Auto insurer must pay medical expenses of boy injured as passenger in stolen vehicle
Tamika Brown and the Detroit Medical Center sued State Farm and Farm Bureau to recover medical expneses incurred when Brown's 16 year-old son was paralyzed in a motor vehicle collision. The boy testified that another young man had offered him a ride home in "his aunt's car." Young Brown claimed that he was unaware the driver was only 15 and unaware that the vehicle was stolen--although the two boys had been involved in a car theft about one month earlier.

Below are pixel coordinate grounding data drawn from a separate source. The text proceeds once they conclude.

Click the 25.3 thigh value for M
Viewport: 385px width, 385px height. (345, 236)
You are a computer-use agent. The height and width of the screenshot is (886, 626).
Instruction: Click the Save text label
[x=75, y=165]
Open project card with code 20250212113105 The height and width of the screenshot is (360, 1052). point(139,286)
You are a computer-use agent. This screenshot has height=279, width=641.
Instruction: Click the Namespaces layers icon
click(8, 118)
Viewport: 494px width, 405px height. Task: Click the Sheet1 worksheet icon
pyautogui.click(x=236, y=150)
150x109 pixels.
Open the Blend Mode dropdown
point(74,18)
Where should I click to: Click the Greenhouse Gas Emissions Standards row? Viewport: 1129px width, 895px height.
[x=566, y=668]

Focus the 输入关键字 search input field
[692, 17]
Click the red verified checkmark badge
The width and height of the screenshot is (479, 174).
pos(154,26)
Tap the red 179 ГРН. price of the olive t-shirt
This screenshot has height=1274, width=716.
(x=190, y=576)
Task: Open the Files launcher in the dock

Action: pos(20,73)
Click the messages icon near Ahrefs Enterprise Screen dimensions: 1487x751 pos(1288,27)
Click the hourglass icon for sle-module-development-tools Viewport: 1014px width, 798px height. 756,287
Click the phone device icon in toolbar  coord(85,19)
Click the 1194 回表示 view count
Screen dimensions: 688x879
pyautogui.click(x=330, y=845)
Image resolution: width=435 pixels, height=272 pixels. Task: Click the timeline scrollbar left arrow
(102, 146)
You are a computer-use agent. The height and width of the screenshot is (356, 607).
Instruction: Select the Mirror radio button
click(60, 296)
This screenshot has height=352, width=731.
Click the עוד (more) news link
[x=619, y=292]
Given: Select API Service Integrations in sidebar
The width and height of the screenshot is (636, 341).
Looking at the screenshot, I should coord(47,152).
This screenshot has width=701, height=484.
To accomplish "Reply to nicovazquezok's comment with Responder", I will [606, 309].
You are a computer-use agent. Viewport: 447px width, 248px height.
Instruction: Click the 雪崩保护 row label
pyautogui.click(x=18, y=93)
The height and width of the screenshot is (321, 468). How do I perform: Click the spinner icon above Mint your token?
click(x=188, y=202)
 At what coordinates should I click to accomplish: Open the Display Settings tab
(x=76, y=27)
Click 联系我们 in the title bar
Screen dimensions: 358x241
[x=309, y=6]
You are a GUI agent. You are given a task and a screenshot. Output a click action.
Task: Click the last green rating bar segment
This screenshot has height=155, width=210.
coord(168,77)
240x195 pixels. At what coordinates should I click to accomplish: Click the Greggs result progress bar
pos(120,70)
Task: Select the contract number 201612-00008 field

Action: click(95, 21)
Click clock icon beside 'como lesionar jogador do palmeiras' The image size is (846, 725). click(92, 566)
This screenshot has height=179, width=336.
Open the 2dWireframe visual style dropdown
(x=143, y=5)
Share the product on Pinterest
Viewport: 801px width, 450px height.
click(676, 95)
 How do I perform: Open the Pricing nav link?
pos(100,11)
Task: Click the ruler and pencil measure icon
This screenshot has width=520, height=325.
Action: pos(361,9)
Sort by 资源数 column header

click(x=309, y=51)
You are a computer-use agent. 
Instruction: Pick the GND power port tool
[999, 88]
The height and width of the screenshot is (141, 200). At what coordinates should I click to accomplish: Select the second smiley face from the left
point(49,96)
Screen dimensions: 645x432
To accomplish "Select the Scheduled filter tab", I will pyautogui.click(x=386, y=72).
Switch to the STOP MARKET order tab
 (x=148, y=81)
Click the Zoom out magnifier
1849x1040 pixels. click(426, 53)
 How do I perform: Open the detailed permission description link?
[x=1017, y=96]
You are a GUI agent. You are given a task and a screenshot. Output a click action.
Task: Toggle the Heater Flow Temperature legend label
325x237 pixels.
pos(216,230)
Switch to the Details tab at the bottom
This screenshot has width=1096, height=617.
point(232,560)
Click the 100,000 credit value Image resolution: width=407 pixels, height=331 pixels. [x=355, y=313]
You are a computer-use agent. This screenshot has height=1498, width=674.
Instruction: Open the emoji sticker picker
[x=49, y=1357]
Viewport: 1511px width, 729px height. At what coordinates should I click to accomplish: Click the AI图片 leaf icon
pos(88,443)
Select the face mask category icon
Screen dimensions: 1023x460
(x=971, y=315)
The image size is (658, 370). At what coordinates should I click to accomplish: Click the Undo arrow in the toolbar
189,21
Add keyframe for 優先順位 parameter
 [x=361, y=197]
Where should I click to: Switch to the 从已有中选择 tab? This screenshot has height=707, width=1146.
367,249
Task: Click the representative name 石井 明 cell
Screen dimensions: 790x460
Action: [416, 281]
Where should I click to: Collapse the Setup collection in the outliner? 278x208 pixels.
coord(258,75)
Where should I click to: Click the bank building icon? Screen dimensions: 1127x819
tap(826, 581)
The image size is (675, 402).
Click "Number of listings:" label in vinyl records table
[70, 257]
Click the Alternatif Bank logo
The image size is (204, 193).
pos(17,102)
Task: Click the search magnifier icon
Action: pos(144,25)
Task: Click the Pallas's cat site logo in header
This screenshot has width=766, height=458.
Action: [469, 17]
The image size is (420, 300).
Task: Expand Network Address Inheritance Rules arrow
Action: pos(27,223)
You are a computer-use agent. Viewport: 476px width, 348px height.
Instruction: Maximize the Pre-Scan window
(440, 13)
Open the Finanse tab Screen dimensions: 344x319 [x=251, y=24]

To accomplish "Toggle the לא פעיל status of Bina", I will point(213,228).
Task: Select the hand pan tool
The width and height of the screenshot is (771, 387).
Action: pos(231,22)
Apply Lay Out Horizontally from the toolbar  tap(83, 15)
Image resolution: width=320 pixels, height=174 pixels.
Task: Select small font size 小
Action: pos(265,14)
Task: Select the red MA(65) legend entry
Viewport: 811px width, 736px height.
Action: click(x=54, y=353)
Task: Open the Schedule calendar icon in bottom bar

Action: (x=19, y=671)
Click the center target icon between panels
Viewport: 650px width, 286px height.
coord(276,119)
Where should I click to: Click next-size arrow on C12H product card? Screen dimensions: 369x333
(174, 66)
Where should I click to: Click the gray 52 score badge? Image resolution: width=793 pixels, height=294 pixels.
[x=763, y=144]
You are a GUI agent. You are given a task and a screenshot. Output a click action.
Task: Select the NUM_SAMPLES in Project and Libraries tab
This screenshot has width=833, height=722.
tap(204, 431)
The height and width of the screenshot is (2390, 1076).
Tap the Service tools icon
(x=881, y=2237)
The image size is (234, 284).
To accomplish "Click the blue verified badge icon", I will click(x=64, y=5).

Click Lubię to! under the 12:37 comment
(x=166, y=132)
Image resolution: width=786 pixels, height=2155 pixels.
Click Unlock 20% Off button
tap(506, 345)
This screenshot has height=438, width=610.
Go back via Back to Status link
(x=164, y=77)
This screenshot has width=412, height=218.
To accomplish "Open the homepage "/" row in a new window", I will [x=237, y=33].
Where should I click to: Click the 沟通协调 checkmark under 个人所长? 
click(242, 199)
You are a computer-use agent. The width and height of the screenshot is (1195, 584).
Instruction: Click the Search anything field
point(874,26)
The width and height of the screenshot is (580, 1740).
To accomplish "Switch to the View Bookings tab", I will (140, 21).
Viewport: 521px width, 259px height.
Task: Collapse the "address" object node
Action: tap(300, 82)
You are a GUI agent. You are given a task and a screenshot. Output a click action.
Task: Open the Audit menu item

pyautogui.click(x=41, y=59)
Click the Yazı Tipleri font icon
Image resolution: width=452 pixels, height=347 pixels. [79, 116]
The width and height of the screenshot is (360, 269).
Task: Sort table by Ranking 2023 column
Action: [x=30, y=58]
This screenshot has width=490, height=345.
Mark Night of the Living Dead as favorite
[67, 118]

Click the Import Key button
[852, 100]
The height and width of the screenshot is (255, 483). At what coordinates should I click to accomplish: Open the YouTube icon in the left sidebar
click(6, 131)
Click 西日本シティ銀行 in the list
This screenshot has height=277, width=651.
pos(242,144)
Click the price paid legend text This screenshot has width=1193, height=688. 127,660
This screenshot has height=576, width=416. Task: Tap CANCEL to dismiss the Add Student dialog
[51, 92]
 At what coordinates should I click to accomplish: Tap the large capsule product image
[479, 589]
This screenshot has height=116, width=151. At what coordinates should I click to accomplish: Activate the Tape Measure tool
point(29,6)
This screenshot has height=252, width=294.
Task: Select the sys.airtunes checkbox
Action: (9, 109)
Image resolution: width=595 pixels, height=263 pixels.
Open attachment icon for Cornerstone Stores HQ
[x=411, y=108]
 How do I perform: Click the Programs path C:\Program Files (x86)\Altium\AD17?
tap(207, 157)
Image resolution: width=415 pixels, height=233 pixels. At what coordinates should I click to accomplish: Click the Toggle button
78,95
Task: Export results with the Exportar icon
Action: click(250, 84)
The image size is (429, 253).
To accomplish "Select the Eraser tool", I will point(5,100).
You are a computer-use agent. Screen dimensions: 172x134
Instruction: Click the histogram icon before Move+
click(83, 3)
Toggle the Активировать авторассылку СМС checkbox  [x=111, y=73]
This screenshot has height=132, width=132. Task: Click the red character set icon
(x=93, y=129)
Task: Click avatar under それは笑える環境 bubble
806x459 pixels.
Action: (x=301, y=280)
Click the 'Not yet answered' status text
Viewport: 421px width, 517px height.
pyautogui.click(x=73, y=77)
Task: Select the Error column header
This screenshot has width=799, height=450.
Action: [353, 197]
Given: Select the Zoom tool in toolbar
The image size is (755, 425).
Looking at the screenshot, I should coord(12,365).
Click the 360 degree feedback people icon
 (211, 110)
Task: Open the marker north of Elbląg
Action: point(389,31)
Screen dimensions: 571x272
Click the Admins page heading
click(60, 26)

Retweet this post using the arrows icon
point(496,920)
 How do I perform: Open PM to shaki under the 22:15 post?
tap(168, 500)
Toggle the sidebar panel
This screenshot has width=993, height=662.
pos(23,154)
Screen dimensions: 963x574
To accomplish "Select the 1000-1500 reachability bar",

Under the statutory priority scheme, State Farm would owe PIP benefits to a passenger of this vehicle, however, State Farm was not required to pay these benefits if the passenger was "using" a vehicle "that he had taken unlawfully." On the basis of this language, State Farm argued that young Brown "must have known" that the vehicle was stolen and Brown was therefore "using a vehicle that he had taken unlawfully" and ineligible for PIP benefits.The trial court and the Court of Appeals rejected State Farm's argument, noting that there was no evidence to tie Brown to the theft of this vehicle. Further, there was no evidence to contradict Brown's claim that his friend told him the vehicle was his aunt's. Under the circumstances, while the evidence might support an inference that Brown "should have known" the vehicle was stolen, there was absolutely no evidence to support a statutory claim that he had taken the vehicle unlawfully. The medical expenses involved will be allocated to the No Fault scheme, rather than to Medicaid as a simple matter of statutory interpretation.